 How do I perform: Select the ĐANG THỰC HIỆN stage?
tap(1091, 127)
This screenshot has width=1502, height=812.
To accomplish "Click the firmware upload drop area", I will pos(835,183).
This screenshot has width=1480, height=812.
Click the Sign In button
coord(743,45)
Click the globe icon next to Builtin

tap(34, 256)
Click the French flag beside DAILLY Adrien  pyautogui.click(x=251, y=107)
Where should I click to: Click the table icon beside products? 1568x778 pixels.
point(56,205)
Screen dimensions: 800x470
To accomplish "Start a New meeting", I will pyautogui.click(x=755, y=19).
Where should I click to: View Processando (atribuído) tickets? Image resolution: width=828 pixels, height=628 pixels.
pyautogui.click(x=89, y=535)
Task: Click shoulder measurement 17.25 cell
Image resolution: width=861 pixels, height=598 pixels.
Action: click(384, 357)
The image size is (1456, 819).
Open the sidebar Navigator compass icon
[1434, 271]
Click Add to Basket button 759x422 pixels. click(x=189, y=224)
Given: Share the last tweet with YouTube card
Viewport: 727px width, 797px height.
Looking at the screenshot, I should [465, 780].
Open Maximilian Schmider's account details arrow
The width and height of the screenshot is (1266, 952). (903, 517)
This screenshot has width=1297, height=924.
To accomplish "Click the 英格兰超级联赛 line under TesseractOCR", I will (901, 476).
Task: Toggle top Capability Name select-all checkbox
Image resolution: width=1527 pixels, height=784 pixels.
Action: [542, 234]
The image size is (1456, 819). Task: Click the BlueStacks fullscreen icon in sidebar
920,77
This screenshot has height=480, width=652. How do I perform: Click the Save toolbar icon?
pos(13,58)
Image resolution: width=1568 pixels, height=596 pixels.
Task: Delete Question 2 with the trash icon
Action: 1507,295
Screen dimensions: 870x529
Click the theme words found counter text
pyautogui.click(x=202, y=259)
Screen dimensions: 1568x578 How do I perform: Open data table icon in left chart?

..............................

Aufgabe: Schreibe sämtliche Einträge oben Zeichen für Zeichen und ohne jede Änderung ab.

Ergebnis:
 How do I perform: Select the ĐANG THỰC HIỆN stage?
tap(1091, 127)
This screenshot has width=1502, height=812.
To accomplish "Click the firmware upload drop area", I will pos(835,183).
This screenshot has width=1480, height=812.
Click the Sign In button
coord(743,45)
Click the globe icon next to Builtin

tap(34, 256)
Click the French flag beside DAILLY Adrien  pyautogui.click(x=251, y=107)
Where should I click to: Click the table icon beside products? 1568x778 pixels.
point(56,205)
Screen dimensions: 800x470
To accomplish "Start a New meeting", I will pyautogui.click(x=755, y=19).
Where should I click to: View Processando (atribuído) tickets? Image resolution: width=828 pixels, height=628 pixels.
pyautogui.click(x=89, y=535)
Task: Click shoulder measurement 17.25 cell
Image resolution: width=861 pixels, height=598 pixels.
Action: click(384, 357)
The image size is (1456, 819).
Open the sidebar Navigator compass icon
[1434, 271]
Click Add to Basket button 759x422 pixels. click(x=189, y=224)
Given: Share the last tweet with YouTube card
Viewport: 727px width, 797px height.
Looking at the screenshot, I should [465, 780].
Open Maximilian Schmider's account details arrow
The width and height of the screenshot is (1266, 952). (903, 517)
This screenshot has width=1297, height=924.
To accomplish "Click the 英格兰超级联赛 line under TesseractOCR", I will (901, 476).
Task: Toggle top Capability Name select-all checkbox
Image resolution: width=1527 pixels, height=784 pixels.
Action: [542, 234]
The image size is (1456, 819). Task: Click the BlueStacks fullscreen icon in sidebar
920,77
This screenshot has height=480, width=652. How do I perform: Click the Save toolbar icon?
pos(13,58)
Image resolution: width=1568 pixels, height=596 pixels.
Task: Delete Question 2 with the trash icon
Action: 1507,295
Screen dimensions: 870x529
Click the theme words found counter text
pyautogui.click(x=202, y=259)
Screen dimensions: 1568x578 How do I perform: Open data table icon in left chart?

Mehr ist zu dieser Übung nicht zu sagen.